The filing was first reported by Axios and further confirmed by Bloomberg. Spotify declined to comment on the reports, which arrive on the heels of a massive $1.6 billion copyright lawsuit brought by Wixen Music Publishing.
According to sources, Spotify is planning to make its shares public via a direct listing, versus the more conventional initial public offering. Instead of hiring investment bankers to hype the offering and set the price, the stock simply becomes available on the public market—with the price set by demand. Further, employees will be able to sell their shares without Spotify having to pay underwriters.
Bloomberg reports that Spotify wants to begin listing its shares in the first quarter of this year.

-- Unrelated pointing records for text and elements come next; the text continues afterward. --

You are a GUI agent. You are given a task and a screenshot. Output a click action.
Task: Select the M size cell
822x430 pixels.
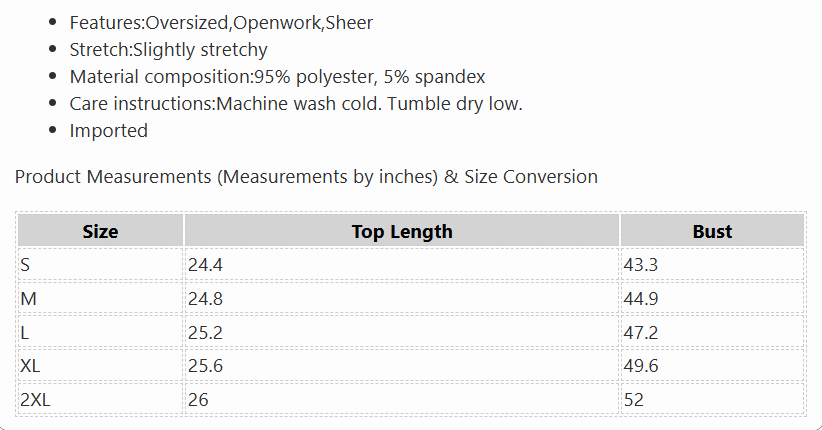(x=100, y=298)
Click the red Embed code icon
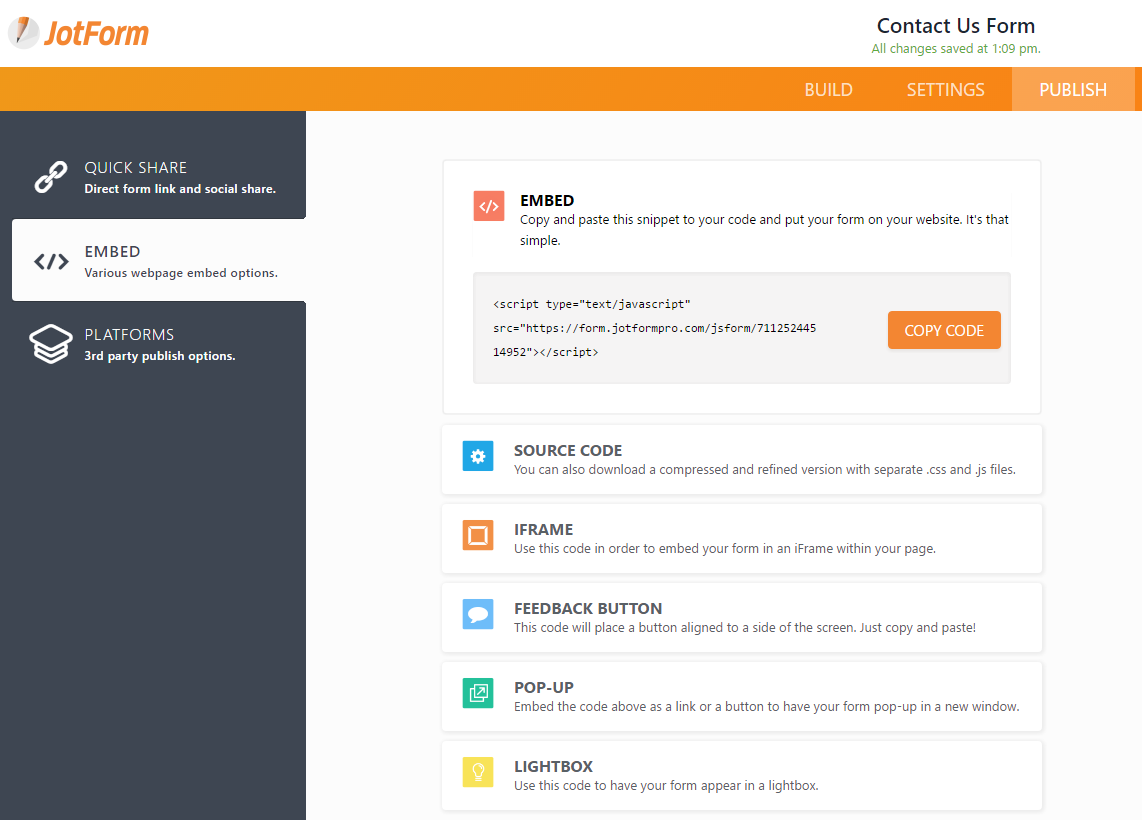1142x820 pixels. [489, 206]
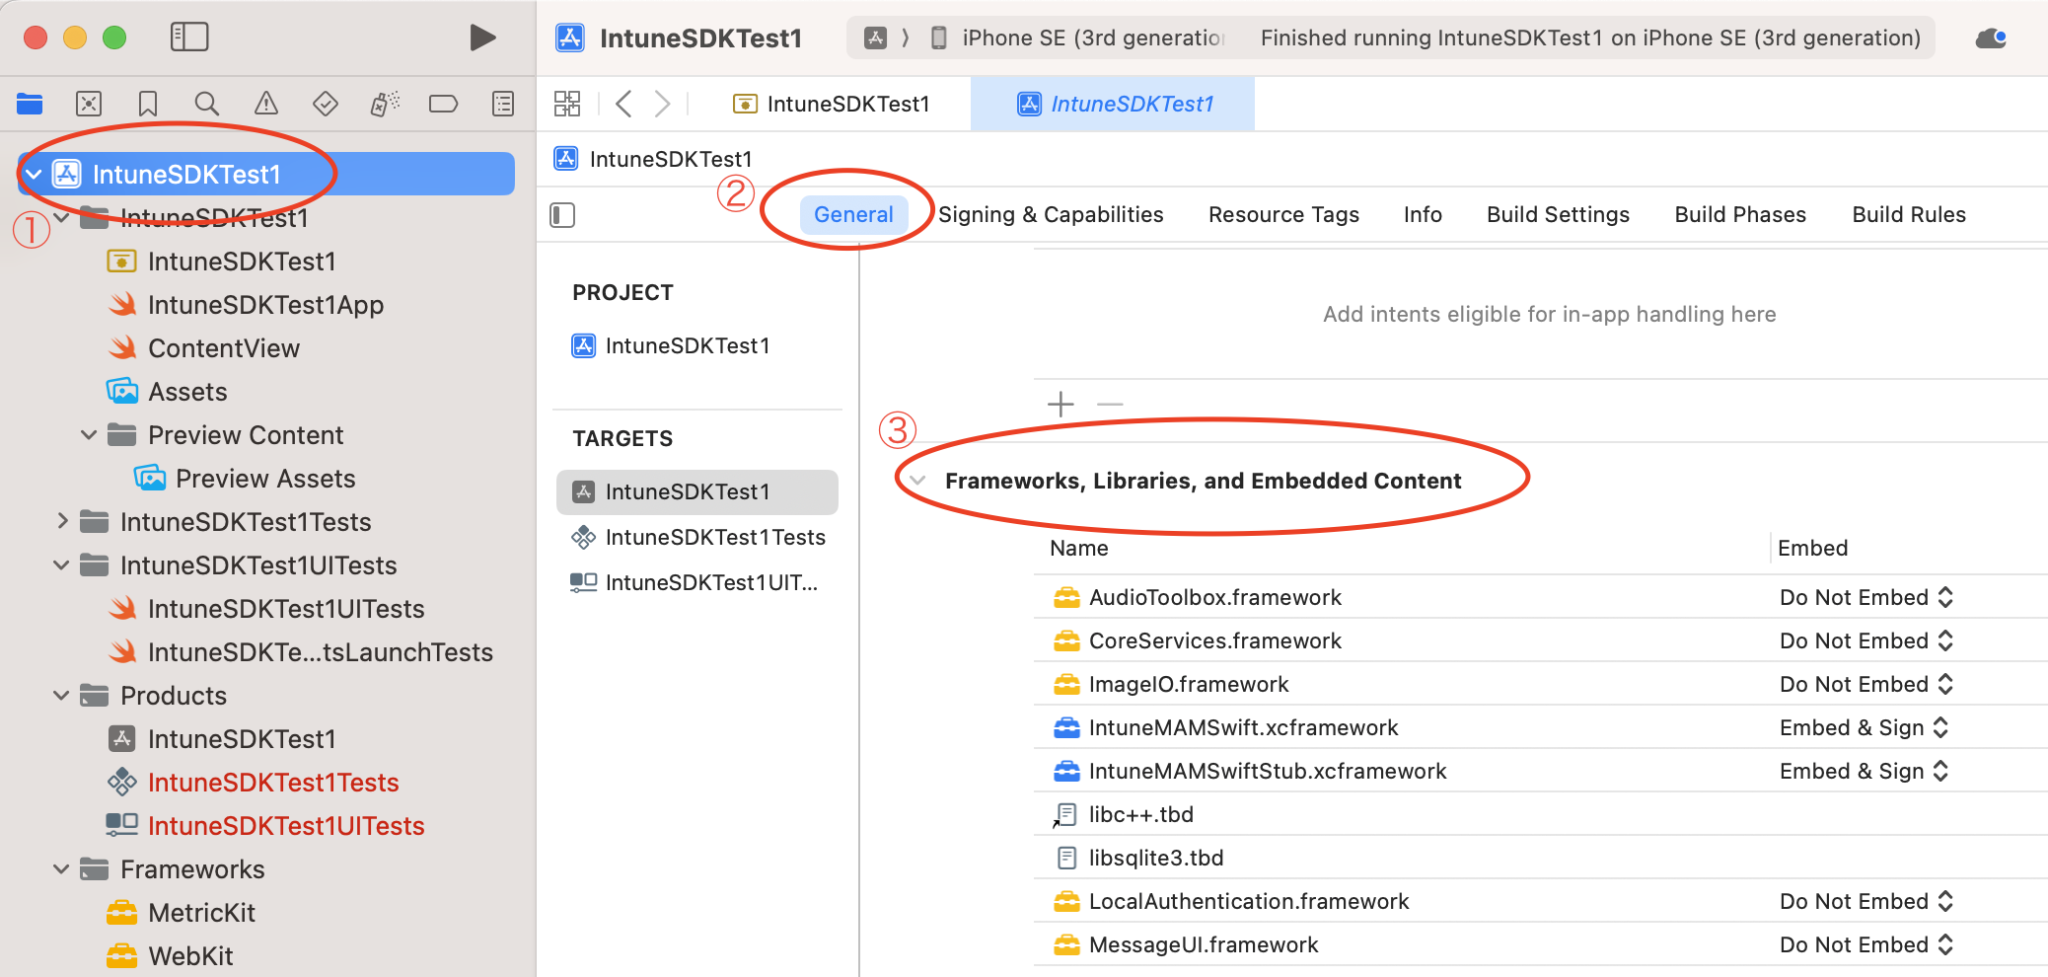2048x977 pixels.
Task: Open the Find navigator magnifying glass
Action: coord(206,103)
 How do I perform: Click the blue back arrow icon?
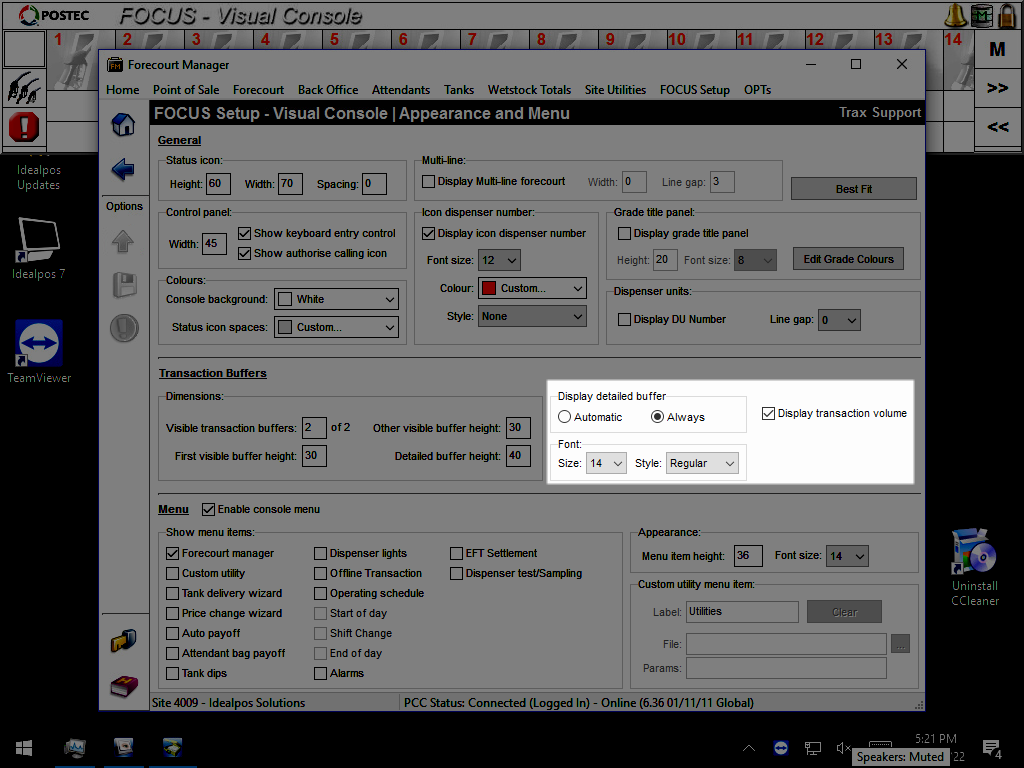click(123, 169)
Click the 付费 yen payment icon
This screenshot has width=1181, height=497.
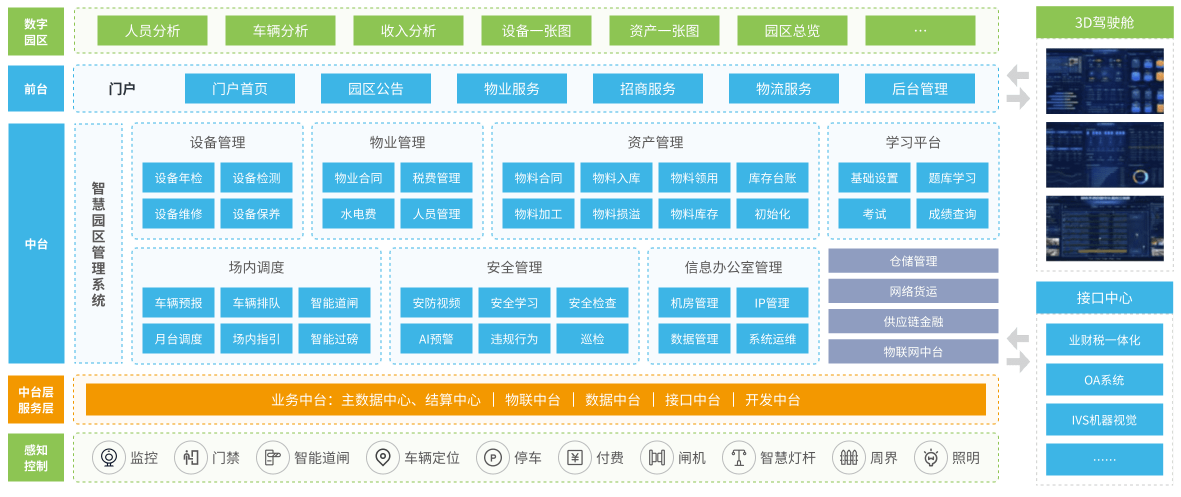pyautogui.click(x=574, y=458)
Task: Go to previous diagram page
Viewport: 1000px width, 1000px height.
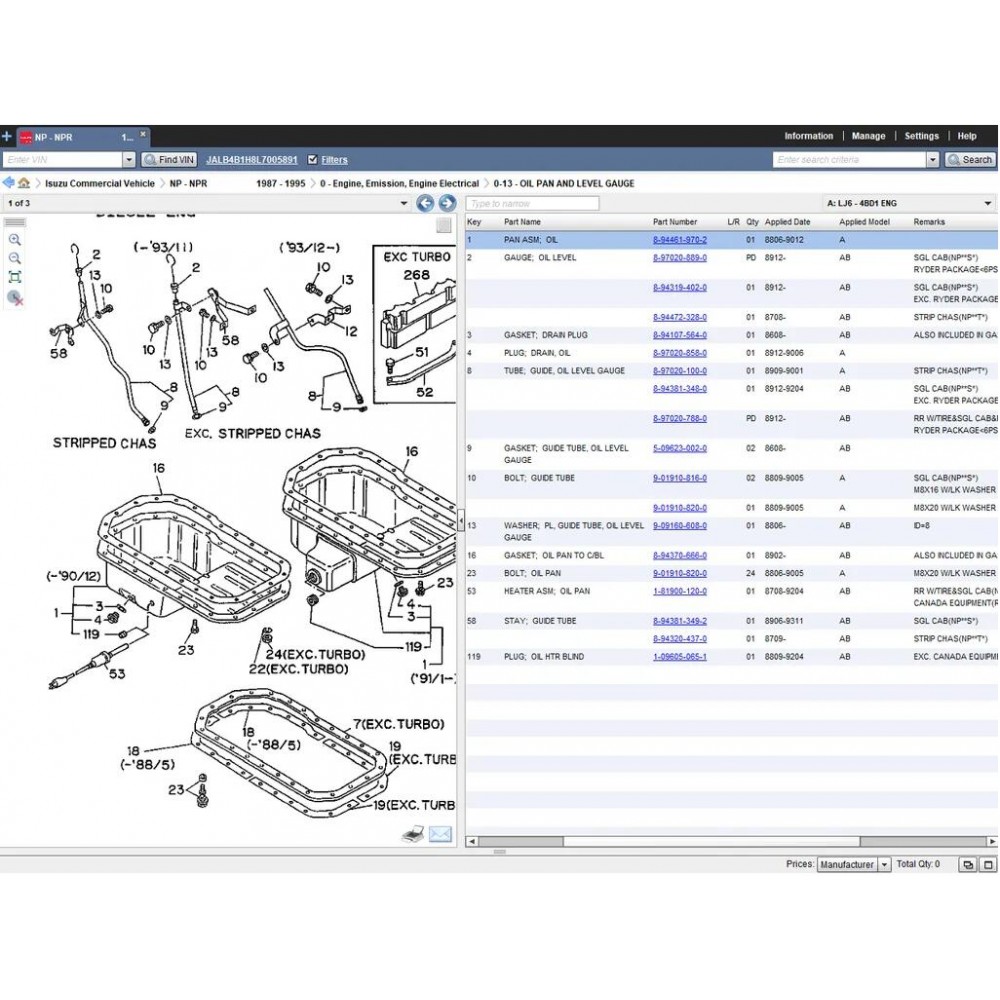Action: (x=425, y=203)
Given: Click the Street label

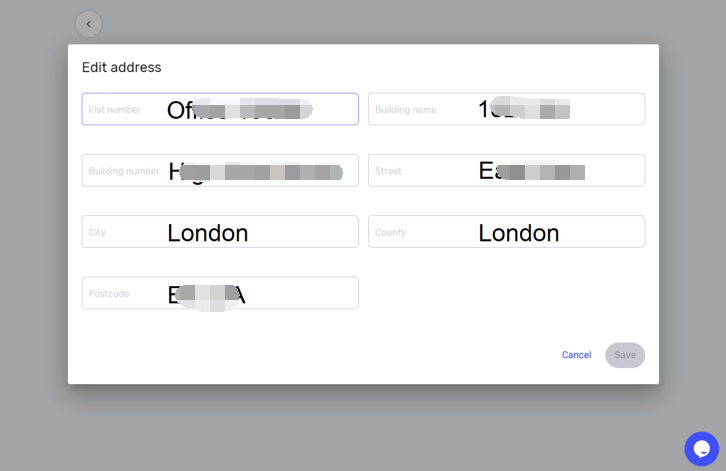Looking at the screenshot, I should click(x=388, y=171).
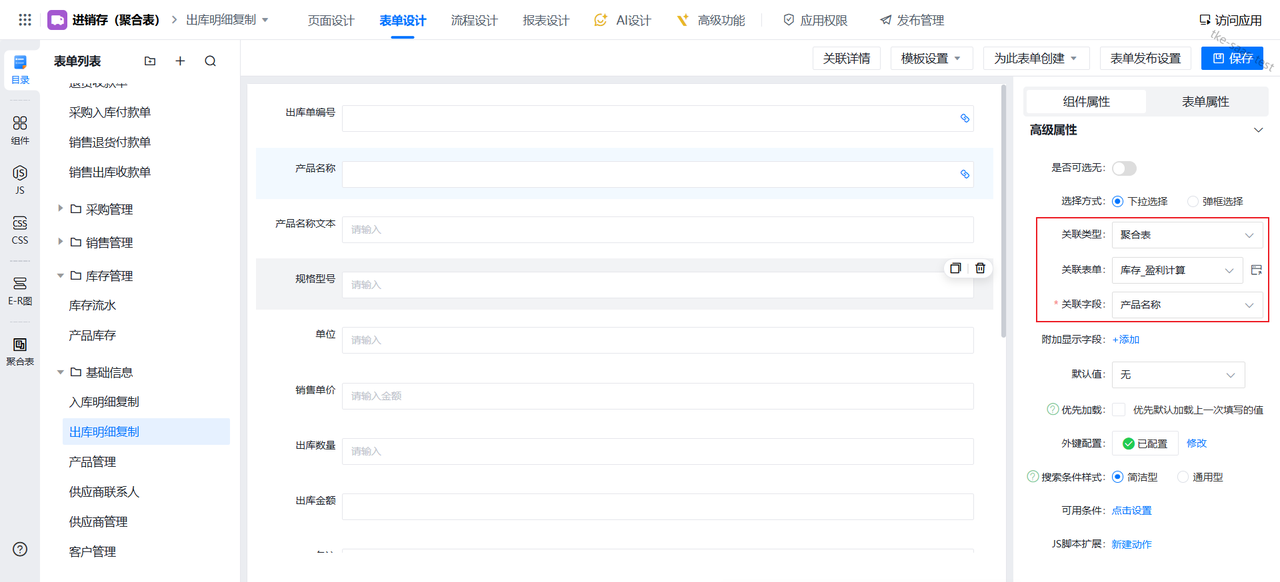1280x582 pixels.
Task: Open the CSS sidebar panel
Action: [20, 230]
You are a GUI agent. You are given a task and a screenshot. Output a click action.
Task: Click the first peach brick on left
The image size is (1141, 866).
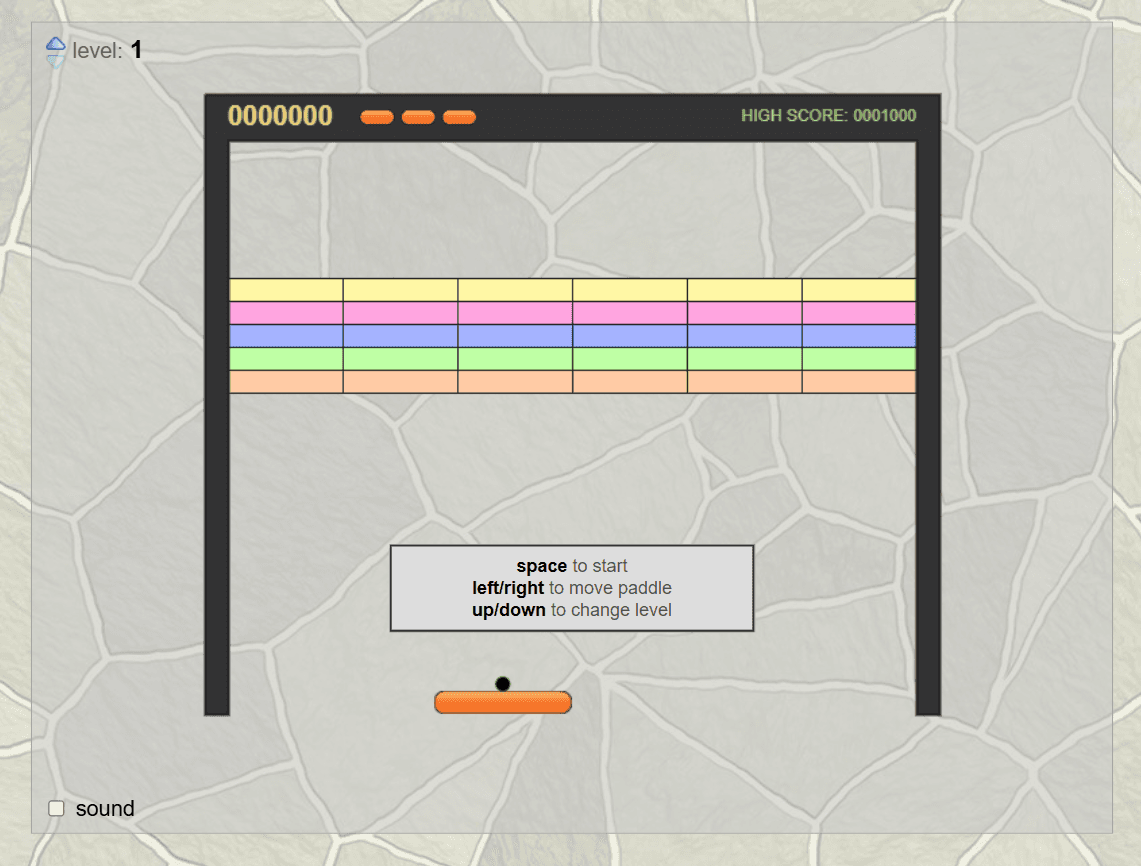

The Swedish company’s valuation in private trades was reported to be around $16 billion as of September, an increase of $3 billion since May. At last count in the fall of 2017, the service had 140 million regular users, with 60 million paying for it, numbers that are sure to be larger by now.
In preparation for its listing, Spotify spent the last year securing direct licensing deals with all three major labels, Universal Music Group, Sony Music and Warner Music Group, along with independent label org Merlin.